En nette progression, les 110 cas de viols sur les mineures enregistrés par les organisations de droit de la femme en 2008 sont très en deçà de la réalité, peut-on lire dans ce rapport publié le jeudi 28 mai.

Les autorités n’avaient pris aucune mesure, ni loi spécifique pour protéger la gente féminine et les victimes font face à la discrimination quand elles réclament justice et réparation. Amnesty International dénonce, non seulement l’absence de la volonté politique, mais aussi l’inefficacité de la justice pénale et les préjugés d’une grande partie de la société.

Les enfants ne seraient pas dans une situation enviable : 500 000 en âge d’aller à l’école ne fréquentaient aucun établissement scolaire. Des dizaines sont morts de faim après le passage des cyclones. Les mineurs auteurs d’infractions sont souvent jugés par d’autres tribunaux que ceux pour enfants. Pire, ils sont placés dans les mêmes cellules que les adultes. Il n’est fait état nulle part des enfants en domesticité dans le rapport.

L’organisation a aussi relaté que des milliers d’Haïtiens, dont des femmes et des enfants, ont été victimes de traite d’êtres humains vers la République dominicaine au cours de l’année, sans qu’une loi n’ait été votée contre ce phénomène ou que des trafiquants aient été recherchés.

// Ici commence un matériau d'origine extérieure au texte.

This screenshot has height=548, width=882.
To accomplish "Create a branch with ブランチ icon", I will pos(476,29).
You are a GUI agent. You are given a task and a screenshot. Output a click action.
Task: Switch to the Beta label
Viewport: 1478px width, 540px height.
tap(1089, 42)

Côté santé, ce n’est pas mieux ! Malgré des efforts pour améliorer les conditions d’accouchement, les femmes peuvent difficilement se payer des soins obstétriques, car ceux-ci coûtent trop cher.

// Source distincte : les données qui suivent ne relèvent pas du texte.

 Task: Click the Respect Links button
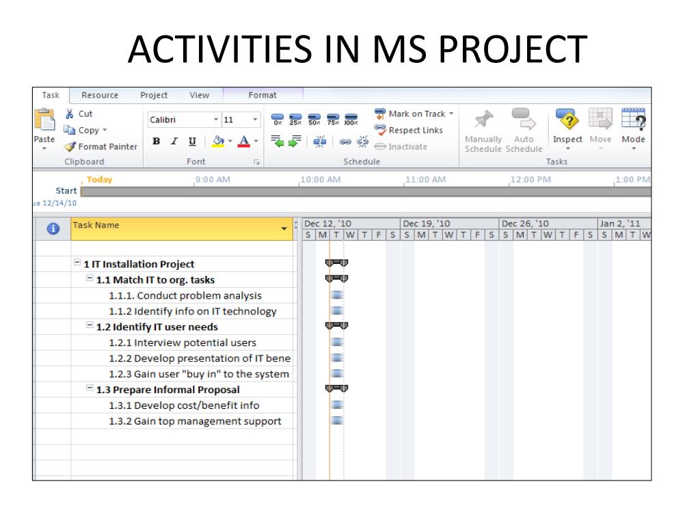(409, 130)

Les trousses de prophylaxie antirétrovirale, en cas de viol, n’étaient disponibles qu’à Port-au-Prince. L’accès à une eau salubre et à des réseaux d’assainissement fait défaut à 40 % de la population.

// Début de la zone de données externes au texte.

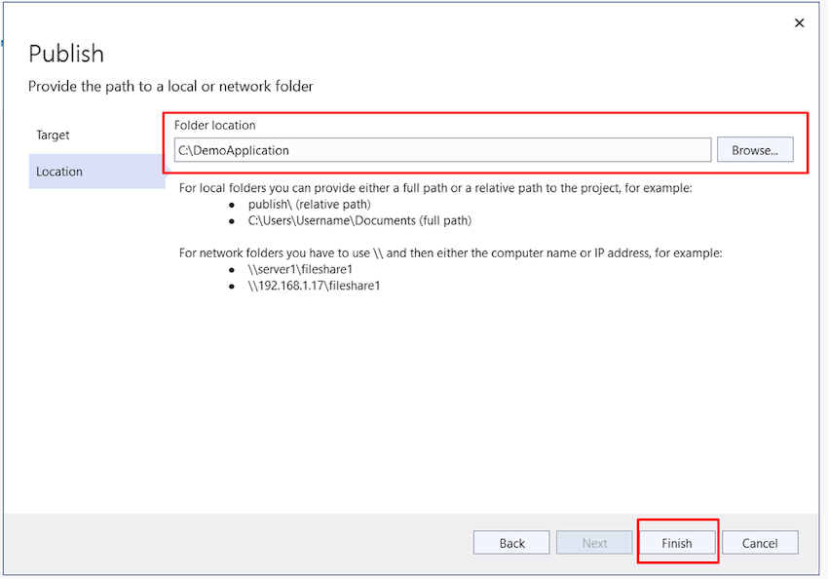Switch to the Target step

(x=53, y=135)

Le secteur de la justice n’a pas été oublié. Les conditions de détentions sont déplorables, des représentants de la loi ont outrepassé leur pouvoir, l’impunité reste et demeure. La police, dont les actes de violences auraient diminué, a fait des arrestations arbitraires un procédé normal.

Par ailleurs, dans le chapitre consacré à la République dominicaine, le rapport fait état de ce qui n’est un secret pour personne, de la discrimination dont sont victimes, là-bas, les Haïtiens et les Dominicains d’origine haïtienne. 6 000 Haïtiens avaient été expulsés, pour la plupart arbitrairement, du pays au cours des six premiers mois de l’année 2008. Suite à des meurtres de Dominicains attribués à des Haïtiens, des agressions en bande contre des ceux-ci ont été signalées à maintes reprises.

Le cas d’Haïti n’est pas le seul. Avec ce nouveau rapport, Amnesty International dit révéler un monde où l’insécurité et les discriminations systématiques entravent les progrès du droit. Il affirme avoir ajouté sa voix à celles qui dénoncent les injustices et les inégalités et revendiquent un avenir où tous les êtres humains seront libres et égaux, en dignité et en droits.